WHAT YOU HAVE TO DO — Copy out every line of the following material word for word, in its original order.

** Begin STORED ROWS **

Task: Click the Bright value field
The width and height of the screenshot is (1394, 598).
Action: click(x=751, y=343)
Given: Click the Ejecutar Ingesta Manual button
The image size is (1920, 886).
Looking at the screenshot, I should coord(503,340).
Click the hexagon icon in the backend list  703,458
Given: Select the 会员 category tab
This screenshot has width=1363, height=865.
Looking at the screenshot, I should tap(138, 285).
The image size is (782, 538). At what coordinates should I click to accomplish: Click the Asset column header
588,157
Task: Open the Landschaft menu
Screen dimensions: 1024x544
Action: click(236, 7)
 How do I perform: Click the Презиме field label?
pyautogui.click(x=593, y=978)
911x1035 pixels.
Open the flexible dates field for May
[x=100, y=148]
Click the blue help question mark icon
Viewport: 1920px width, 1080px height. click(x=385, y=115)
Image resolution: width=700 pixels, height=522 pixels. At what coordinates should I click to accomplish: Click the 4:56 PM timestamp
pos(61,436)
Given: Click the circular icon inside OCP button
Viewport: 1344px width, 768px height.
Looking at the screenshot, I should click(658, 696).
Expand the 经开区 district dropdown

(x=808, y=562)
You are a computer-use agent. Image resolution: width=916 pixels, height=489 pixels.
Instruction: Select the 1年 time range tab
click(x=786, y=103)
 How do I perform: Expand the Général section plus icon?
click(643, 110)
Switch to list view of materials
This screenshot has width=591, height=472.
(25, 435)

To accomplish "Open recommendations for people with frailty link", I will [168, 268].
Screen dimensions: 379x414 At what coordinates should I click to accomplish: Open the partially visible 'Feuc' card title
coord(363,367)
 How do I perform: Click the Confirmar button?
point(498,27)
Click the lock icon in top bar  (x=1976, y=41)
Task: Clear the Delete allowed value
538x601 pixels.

** End STORED ROWS **

RESPONSE TO THE TASK —
Task: Click the Bright value field
The width and height of the screenshot is (1394, 598).
Action: click(x=751, y=343)
Given: Click the Ejecutar Ingesta Manual button
The image size is (1920, 886).
Looking at the screenshot, I should coord(503,340).
Click the hexagon icon in the backend list  703,458
Given: Select the 会员 category tab
This screenshot has width=1363, height=865.
Looking at the screenshot, I should tap(138, 285).
The image size is (782, 538). At what coordinates should I click to accomplish: Click the Asset column header
588,157
Task: Open the Landschaft menu
Screen dimensions: 1024x544
Action: click(236, 7)
 How do I perform: Click the Презиме field label?
pyautogui.click(x=593, y=978)
911x1035 pixels.
Open the flexible dates field for May
[x=100, y=148]
Click the blue help question mark icon
Viewport: 1920px width, 1080px height. click(x=385, y=115)
Image resolution: width=700 pixels, height=522 pixels. At what coordinates should I click to accomplish: Click the 4:56 PM timestamp
pos(61,436)
Given: Click the circular icon inside OCP button
Viewport: 1344px width, 768px height.
Looking at the screenshot, I should click(658, 696).
Expand the 经开区 district dropdown

(x=808, y=562)
You are a computer-use agent. Image resolution: width=916 pixels, height=489 pixels.
Instruction: Select the 1年 time range tab
click(x=786, y=103)
 How do I perform: Expand the Général section plus icon?
click(643, 110)
Switch to list view of materials
This screenshot has width=591, height=472.
(25, 435)

To accomplish "Open recommendations for people with frailty link", I will [168, 268].
Screen dimensions: 379x414 At what coordinates should I click to accomplish: Open the partially visible 'Feuc' card title
coord(363,367)
 How do I perform: Click the Confirmar button?
point(498,27)
Click the lock icon in top bar  (x=1976, y=41)
Task: Clear the Delete allowed value
538x601 pixels.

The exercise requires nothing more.